So we try to combine all three of those things, and, yes, it is national. New Deal public works were built in every county, every state, every territory of the United States, so everywhere. And they're still there. That's what's amazing. And they're in everybody's daily life, you bump into them everywhere.
I take road trips with my wife and we just go looking for them. And you can find them in every small town, every state park of a certain age, national parks, rural areas. They are everywhere, and people are amazed when they listen to us give talks, or they come to our website and look at our map, our national map, and they realize, you know, if you geolocate yourself on our national map, either on screen or on your phone, it'll zoom in, and you'll start to see these little dots are all around you. And people are kind of amazed by that.
ANNETTE I got very excited when you said this, because it's a running joke at Non-Boring History that everywhere I go, I stumble into FDR. I've started to say, I think he's following me. You know, I turn around [somewhere] and there's an information panel that says, oh, the CCC [Civilian Conservation Corps, a New Deal public works program that hired the unemployed to build for the public benefit] built this, which I didn't expect.
I spent 15 years in a small town in south Georgia called Statesboro, and I had no idea until I looked at your web page that there was a mural that had originally been in the post office in Sylvania, Georgia, now housed at the Georgia Southern University Museum. I actually did an exhibit in that museum, and I had no clue that this was in the [same] building.
RICHARD I think the key phrase is "no clue." And most Americans have no clue. I mean, we all know that Americans are not particularly aware of history.
ANNETTE I say nothing about that, not in this accent.

## EXERCISE DETAILS:
Please answer these questions about the conversation on New Deal public works, one answer per line:
1. Where in the United States does the conversation say New Deal public works were built?
2. What does the conversation say the CCC was?
3. Where is the mural that was originally in the post office in Sylvania, Georgia, now housed?
The listing isn't needed.

[Stored items]
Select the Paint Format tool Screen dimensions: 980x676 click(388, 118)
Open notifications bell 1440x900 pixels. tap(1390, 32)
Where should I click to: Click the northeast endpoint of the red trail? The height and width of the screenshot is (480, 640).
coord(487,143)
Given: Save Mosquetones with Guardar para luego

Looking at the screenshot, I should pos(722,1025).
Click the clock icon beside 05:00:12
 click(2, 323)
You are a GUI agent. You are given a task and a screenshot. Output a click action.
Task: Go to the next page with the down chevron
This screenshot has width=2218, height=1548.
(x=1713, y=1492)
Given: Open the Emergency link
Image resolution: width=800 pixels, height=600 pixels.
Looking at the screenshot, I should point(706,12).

## SOLUTION FOR THIS PROBLEM:
1. In every county, every state, and every territory of the United States.
2. A New Deal public works program that hired the unemployed to build for the public benefit.
3. At the Georgia Southern University Museum.